Time Complexity | Find ranks of players given their scores

Question

I was looking through some forums for new questions to solve, and found this one:

Given an array of scores, and an integer k. Player with the same score will have the same rank, and the rank of the player is "the number of players with higher score" + 1. For instance, given scores = [10, 20, 20, 40], the corresponding rank is [4, 2, 2, 1]. Only players with a rank <= k can qualify for the next round. Return the number of player that qualify for the next round.

I have come up with a few ways to solve it, and it seems the best time complexity I can get is O(nlog(n)) with the following algorithm:

1. sort the array, which has time complexity O(nlogn)
2. then, start with rank = 1, and update it each time we pass to a lower score, so while rank <= k, keep adding in the amount of players that qualify, and this has time complexity O(n), since we may end up iterating through the whole array.
3. return the final count

another idea was to create some hashtable that holds the score as the key, and has the number of players as it's value:

1. iterate through the array and if we find someone with a certain score, then add in another player in the value for that entry in the hashtable, and also if the score we come across is larger than the smallest score in our hashtable, remove the smallest score entry, and put in the new score (so, by the end we only have the top k scores)
2. then add together all the values in the resulting hashtable (or, at least add together the relevant entries, as the top k scores does not necessarily mean these are the top k ranked players, but we know that only the top k scores are needed, at max, to find the amount that qualify)

This seems to have time complexity O(nk), because we need to iterate through the whole array, but each time check against the min of the current k scores we have, to ensure that we are only keeping the top k scores. This will usually take longer than O(nlogn).

However, I feel there must be an even better way then the methods I have come up with. Does anyone have any advice?

Here is the original forum post: https://leetcode.com/discuss/interview-question/1362837/goldman-sachs-new-analyst-2022-oa

Answer 1

Another idea is as follows:

1. Create a frequency table that counts the number of players for each score. This is similar to the hashtable idea you mentioned in your post. The keys are unique scores and values are the number of players for that particular score.
2. Using a min heap push the keys of the frequency table to the heap. As soon as the length of the heap becomes equal to k, for each new push to the heap, pop one from the heap. This guarantees that you end up with the k largest scores in the heap at the end.
3. Now, loop over the elements in the heap (without popping) which are keys to the freq table, and sum the number of players with those keys in the table.
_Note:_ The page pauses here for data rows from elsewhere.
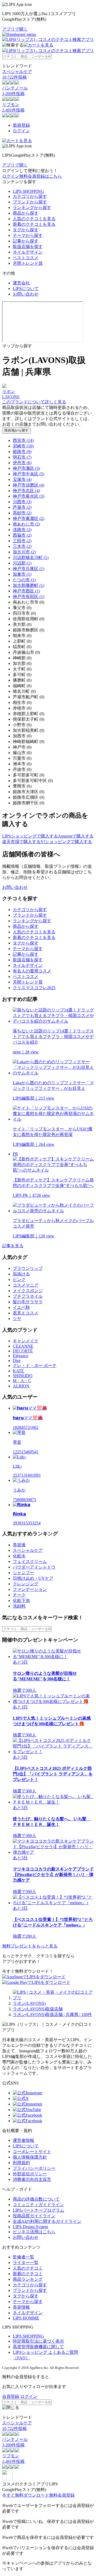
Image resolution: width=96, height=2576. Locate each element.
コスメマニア (25, 1285)
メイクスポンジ (28, 1290)
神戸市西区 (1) (26, 591)
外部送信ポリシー (30, 2174)
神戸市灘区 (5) (26, 468)
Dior (17, 1360)
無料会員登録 (62, 2495)
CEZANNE (23, 1346)
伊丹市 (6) (22, 462)
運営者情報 (23, 2140)
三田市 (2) (22, 541)
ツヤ (17, 1318)
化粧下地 (21, 1600)
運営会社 (21, 283)
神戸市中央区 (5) (28, 474)
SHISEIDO (23, 1375)
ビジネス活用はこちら (34, 2231)
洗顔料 (19, 1606)
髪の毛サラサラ (28, 1302)
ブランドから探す (30, 202)
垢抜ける (21, 1274)
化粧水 (19, 1556)
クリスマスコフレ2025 (34, 987)
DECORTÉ (23, 1351)
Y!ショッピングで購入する (66, 841)
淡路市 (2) (22, 529)
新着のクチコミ (28, 2273)
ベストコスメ (25, 257)
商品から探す (25, 213)
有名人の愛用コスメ (32, 971)
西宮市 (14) (23, 440)
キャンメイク (25, 1341)
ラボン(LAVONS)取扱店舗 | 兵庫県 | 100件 (52, 2014)
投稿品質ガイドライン (34, 2216)
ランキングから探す (32, 207)
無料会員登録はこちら (40, 176)
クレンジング (25, 1584)
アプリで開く (15, 29)
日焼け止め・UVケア (33, 1578)
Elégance (20, 1355)
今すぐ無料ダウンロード (25, 2495)
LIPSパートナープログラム (38, 2210)
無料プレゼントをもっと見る (30, 1946)
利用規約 (21, 2162)
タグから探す (25, 230)
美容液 (19, 1545)
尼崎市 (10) (23, 446)
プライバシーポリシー (34, 2168)
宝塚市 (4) (22, 479)
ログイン (21, 131)
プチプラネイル (28, 1296)
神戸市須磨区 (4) (28, 485)
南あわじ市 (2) (26, 524)
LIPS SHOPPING (28, 191)
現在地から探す (16, 430)
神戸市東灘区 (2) (28, 518)
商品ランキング (28, 2279)
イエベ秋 (21, 1307)
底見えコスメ (25, 1313)
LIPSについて (26, 288)
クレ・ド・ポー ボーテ (35, 1365)
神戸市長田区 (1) (28, 596)
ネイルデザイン (28, 252)
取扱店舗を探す (28, 246)
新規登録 (21, 125)
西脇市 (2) (22, 535)
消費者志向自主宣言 (32, 2179)
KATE (18, 1371)
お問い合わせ (25, 294)
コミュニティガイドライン (38, 2204)
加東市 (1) (22, 574)
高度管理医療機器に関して (38, 2346)
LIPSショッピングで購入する (30, 836)
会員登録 (10, 2396)
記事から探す (25, 241)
Time complexity-wise we have run over the initial array in O(n) to create the freq table, we have pushed and popped the number of distinct scores from a heap and since the number of distinct scores is n in the worst case this makes it O(n * log k) operations. Notice that since the heap never grows over k it's log k and not log n. At the end we have looped over the k elements in the heap and summed their values from the freq table which is k operations.

So, this becomes n + (n * log k) + k which reduces to O(n * log k) in big O terms.

Answer 2

This is a small variant on the selection problem: you're looking for the kth smallest element in a list, and the answer you need to output is the number of values less than or equal to the kth element's value. There are many possible solutions, but the standard one is Quickselect, which can give an answer in linear O(n) time. Let's look at a variety of increasingly efficient approaches for the standard selection problem and see their runtime:

1. Sort the numbers, and count the k smallest: Runtime: O(n log n).
2. Keep a min-heap, with size bounded at k. Iterate over the array, pushing each value into the heap, and popping whenever the size reaches k+1. Runtime: O(n log k)
3. Min-Heapify the entire array, and pop k times. Sometimes called 'heapselect'. Runtime: O(n + k log n)
4. Quickselect. With randomized pivot selection, it has O(n) expected run-time and O(n^2) worst-case runtime, with good average performance. With median-of-medians pivot selection, it has O(n) worst-case runtime, with a higher constant factor.

If you look at the C++ standard library, in the algorithms header, this selection function is called nth element. In practice, variants of quickselect are often used, for example introselect or randomized-quickselect with heapselect fallback, which try to retain randomized QuickSelect's good average performance but without an O(n^2) worst-case.